Problem details => All lines from the one that contains "Zlatá jeseň (681, 1296)" through the final line of the entries must be repeated exactly. No other lines belong in the output.

Data for this task =>
━━━━━━━━

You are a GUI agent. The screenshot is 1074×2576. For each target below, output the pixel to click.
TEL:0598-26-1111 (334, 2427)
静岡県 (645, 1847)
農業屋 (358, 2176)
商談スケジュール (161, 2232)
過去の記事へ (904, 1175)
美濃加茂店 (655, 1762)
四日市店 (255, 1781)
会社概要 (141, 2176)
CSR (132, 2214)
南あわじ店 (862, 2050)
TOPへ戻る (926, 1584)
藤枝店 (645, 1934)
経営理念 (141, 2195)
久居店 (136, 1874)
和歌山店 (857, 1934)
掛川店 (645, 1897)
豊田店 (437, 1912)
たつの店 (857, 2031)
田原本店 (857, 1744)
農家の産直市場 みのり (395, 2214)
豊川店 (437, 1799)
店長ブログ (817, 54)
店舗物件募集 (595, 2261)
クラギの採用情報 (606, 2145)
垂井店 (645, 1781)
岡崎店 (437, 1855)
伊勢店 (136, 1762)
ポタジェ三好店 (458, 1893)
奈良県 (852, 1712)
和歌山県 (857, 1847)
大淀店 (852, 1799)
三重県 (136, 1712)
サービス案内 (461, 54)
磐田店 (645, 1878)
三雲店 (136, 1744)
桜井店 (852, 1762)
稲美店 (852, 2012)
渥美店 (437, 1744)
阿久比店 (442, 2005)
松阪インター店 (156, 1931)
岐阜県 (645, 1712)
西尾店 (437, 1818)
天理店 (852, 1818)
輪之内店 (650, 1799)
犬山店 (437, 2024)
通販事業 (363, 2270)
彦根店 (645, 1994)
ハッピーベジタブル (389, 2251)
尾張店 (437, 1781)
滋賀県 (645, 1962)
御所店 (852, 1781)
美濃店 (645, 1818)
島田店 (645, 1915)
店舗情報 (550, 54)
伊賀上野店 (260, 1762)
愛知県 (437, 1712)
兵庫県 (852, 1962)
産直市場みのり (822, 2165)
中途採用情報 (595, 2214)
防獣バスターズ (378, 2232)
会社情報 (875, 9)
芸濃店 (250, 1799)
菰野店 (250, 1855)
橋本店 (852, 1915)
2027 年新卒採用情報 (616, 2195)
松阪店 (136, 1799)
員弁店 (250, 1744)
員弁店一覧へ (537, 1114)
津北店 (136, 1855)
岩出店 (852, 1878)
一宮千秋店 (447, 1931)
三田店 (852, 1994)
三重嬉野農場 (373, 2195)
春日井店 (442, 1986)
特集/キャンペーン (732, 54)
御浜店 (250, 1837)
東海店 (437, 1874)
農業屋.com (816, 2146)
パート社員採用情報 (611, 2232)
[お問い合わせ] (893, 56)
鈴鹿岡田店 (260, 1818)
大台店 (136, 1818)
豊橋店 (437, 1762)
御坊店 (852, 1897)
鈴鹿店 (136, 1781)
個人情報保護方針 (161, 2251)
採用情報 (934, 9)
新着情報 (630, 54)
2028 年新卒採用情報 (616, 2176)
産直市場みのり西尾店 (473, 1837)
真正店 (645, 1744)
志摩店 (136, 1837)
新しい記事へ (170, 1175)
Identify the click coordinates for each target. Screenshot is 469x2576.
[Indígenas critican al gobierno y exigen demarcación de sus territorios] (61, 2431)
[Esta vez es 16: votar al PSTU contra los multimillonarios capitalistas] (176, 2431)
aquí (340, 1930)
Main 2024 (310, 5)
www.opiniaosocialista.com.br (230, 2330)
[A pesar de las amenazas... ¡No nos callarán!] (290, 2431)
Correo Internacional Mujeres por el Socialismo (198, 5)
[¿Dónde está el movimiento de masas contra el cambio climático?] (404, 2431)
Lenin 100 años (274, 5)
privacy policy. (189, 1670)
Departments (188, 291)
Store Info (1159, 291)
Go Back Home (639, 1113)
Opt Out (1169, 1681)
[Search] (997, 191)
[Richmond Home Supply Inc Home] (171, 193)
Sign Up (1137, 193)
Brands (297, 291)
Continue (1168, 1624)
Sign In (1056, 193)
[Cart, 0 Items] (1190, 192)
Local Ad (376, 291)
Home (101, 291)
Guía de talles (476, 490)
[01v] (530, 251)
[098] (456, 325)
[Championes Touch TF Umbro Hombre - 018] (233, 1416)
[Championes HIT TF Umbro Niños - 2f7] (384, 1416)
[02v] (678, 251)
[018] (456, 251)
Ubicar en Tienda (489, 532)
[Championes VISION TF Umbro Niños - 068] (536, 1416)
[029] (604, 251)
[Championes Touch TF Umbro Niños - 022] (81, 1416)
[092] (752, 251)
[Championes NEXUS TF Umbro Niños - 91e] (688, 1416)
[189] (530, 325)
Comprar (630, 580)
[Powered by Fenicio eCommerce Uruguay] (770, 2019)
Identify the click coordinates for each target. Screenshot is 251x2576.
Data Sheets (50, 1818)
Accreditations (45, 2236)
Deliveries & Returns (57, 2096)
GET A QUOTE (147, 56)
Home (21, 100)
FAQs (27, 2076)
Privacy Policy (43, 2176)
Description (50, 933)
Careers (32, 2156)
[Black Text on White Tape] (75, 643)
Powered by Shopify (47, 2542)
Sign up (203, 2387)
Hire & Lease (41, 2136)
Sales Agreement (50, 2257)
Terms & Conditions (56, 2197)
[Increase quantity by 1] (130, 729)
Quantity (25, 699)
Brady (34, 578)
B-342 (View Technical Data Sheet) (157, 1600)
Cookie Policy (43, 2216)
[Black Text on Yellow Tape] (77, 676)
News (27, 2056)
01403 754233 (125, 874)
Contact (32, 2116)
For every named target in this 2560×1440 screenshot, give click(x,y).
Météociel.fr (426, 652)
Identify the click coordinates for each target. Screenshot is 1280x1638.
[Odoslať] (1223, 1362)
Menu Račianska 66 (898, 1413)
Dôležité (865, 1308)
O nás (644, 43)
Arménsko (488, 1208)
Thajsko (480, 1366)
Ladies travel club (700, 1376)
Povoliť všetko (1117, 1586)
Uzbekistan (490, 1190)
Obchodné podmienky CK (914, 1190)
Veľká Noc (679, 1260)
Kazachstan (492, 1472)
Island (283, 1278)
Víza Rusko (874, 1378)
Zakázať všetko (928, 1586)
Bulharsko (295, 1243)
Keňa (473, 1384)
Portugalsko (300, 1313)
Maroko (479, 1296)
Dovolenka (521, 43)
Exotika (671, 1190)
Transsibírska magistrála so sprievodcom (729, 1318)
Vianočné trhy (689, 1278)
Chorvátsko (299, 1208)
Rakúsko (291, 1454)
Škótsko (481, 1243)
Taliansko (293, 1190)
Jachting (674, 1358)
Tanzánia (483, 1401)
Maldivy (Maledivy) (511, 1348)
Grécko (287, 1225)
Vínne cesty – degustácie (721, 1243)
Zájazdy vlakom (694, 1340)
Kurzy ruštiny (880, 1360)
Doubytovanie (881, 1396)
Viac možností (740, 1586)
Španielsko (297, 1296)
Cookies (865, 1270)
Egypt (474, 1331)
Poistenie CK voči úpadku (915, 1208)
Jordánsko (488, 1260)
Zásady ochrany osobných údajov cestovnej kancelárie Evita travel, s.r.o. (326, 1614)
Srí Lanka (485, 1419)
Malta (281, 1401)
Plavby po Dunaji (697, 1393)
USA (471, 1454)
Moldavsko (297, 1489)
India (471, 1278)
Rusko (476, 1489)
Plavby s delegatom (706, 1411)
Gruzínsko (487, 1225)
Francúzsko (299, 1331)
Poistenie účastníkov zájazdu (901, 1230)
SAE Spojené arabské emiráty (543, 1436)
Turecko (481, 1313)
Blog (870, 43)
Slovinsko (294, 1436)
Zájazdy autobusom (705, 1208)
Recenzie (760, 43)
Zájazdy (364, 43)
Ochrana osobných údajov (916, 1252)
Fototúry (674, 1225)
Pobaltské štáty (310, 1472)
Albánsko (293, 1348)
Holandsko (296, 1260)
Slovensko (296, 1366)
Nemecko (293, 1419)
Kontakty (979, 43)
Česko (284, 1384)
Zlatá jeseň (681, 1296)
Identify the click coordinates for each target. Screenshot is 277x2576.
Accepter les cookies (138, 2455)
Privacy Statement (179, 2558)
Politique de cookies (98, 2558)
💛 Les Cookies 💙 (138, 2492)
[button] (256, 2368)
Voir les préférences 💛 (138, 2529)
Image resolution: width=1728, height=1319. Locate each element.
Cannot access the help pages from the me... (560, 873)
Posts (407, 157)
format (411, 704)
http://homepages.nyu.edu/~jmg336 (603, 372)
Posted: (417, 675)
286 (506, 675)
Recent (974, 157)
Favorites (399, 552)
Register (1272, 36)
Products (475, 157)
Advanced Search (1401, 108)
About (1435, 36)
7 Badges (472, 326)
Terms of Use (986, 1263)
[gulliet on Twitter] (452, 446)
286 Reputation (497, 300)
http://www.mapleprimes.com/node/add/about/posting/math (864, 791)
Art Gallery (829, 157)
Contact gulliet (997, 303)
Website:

━━━━━━━━

Exercise response =>
Zlatá jeseň (681, 1296)
Identify the click coordinates for each target. Screenshot is 277x2576.
Accepter les cookies (138, 2455)
Privacy Statement (179, 2558)
Politique de cookies (98, 2558)
💛 Les Cookies 💙 (138, 2492)
[button] (256, 2368)
Voir les préférences 💛 (138, 2529)
Image resolution: width=1728, height=1319. Locate each element.
Cannot access the help pages from the me... (560, 873)
Posts (407, 157)
format (411, 704)
http://homepages.nyu.edu/~jmg336 (603, 372)
Posted: (417, 675)
286 (506, 675)
Recent (974, 157)
Favorites (399, 552)
Register (1272, 36)
Products (475, 157)
Advanced Search (1401, 108)
About (1435, 36)
7 Badges (472, 326)
Terms of Use (986, 1263)
[gulliet on Twitter] (452, 446)
286 Reputation (497, 300)
http://www.mapleprimes.com/node/add/about/posting/math (864, 791)
Art Gallery (829, 157)
Contact gulliet (997, 303)
Website:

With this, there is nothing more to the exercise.